Although this analysis is limited to Britain, it is probably relevant for all nations. Following the Great Financial Crisis, capitalism simply reconstructed the same pre-crisis economic system. There was no intention to change anything – nor any need. The lesson was clear. Should something go wrong the state would pick up the tab again.
By Konstantin Bikas, Economist at Positive Money
Cross-posted from Positive Money
Under the current monetary system, bank lending is the main way in which new money is created. Banks’ lending decisions determine which sectors money is directed to which in turn has vast implications for the shape and stability of our economy.
A decade after the last crisis, caused by excessive lending to property and financial markets, it is interesting to see that the problems of the past still haunt us to this day. Most lending is still directed to property and financial markets, with lending to the productive sector lagging significantly behind.
The chart below shows the total sterling amounts of outstanding lending by monetary financial institutions to UK residents. Since 2008 overall lending to the economy has increased by 5% from £2.07tn to £2.2 tn. The largest growth in proportional terms has been in secured loans to individuals (predominantly mortgages), which have increased by 58.7% form £755.5 bn to £1.2tn (seen in dark blue below), and to insurance companies and pension funds, which increased by almost 30% to £33.2 billion (in orange).
On the other hand, the largest decreases since the crisis are seen in lending to public and other services (which decreased by 42% to £47bn – grey bar), to companies undertaking the buying, selling and renting of real estate (which fell by 44.4% to £134.5bn – blue bar) and to the financial sector, which has seen a decrease of 32% from £601.3bn to £408bn (green bar).

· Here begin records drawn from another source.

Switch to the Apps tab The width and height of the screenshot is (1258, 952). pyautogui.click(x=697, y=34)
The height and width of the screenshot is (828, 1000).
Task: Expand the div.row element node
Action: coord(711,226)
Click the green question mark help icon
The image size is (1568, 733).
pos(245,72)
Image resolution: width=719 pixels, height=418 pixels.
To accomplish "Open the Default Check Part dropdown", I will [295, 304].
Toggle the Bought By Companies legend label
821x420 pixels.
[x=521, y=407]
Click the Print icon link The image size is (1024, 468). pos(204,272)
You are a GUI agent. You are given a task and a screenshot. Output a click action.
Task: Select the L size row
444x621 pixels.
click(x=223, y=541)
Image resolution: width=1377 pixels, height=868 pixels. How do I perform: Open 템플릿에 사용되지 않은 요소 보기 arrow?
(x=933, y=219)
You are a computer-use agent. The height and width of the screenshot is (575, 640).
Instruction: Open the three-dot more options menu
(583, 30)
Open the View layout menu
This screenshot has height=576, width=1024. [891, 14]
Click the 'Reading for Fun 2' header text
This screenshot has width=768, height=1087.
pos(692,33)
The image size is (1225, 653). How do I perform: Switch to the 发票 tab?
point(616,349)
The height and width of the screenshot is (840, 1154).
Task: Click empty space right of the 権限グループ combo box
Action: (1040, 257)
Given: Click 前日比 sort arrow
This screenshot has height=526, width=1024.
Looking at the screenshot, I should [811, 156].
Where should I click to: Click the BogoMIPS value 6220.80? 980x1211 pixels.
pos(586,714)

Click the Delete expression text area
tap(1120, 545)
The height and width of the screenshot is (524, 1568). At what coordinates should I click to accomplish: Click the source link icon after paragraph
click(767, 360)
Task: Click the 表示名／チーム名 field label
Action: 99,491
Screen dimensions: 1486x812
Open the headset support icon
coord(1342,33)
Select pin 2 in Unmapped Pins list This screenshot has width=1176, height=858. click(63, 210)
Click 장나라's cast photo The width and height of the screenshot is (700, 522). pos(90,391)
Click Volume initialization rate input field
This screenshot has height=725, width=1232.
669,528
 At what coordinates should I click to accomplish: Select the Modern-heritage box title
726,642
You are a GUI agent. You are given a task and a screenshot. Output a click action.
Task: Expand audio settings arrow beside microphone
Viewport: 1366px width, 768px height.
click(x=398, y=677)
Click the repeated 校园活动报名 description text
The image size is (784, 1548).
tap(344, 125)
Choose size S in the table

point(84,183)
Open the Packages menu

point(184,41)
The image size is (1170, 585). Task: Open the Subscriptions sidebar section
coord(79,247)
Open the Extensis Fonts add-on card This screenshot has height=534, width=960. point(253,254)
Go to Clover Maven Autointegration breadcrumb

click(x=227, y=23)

Productive lending – i.e. loans to sectors which contribute to GDP (Gross Domestic Product) – has stayed pretty much the same (red bar below) and decreased by just under 3% to £226.5bn.
Nevertheless, productive lending, which constitutes the most economically beneficial type of lending, accounts for only 10.4% of total loans (red line below) – a decrease of around 1 percentage point since 2008, as seen in the chart below depicting the relative magnitudes of lending going to each sector. The drawn-out struggle to raise productivity in the UK is reflected in these figures.
Source: Table C1.2 Bank of England statistics
By far the greatest proportion (55%, the dark blue line above) is lending secured to individuals, which is predominantly directed to the property market in the form of mortgages, and has helped sustain an increase in house prices (seen below). Following the financial crisis, house prices took some time to recover but soon resumed an upward trend, interrupted only by recent uncertainty following the Brexit referendum.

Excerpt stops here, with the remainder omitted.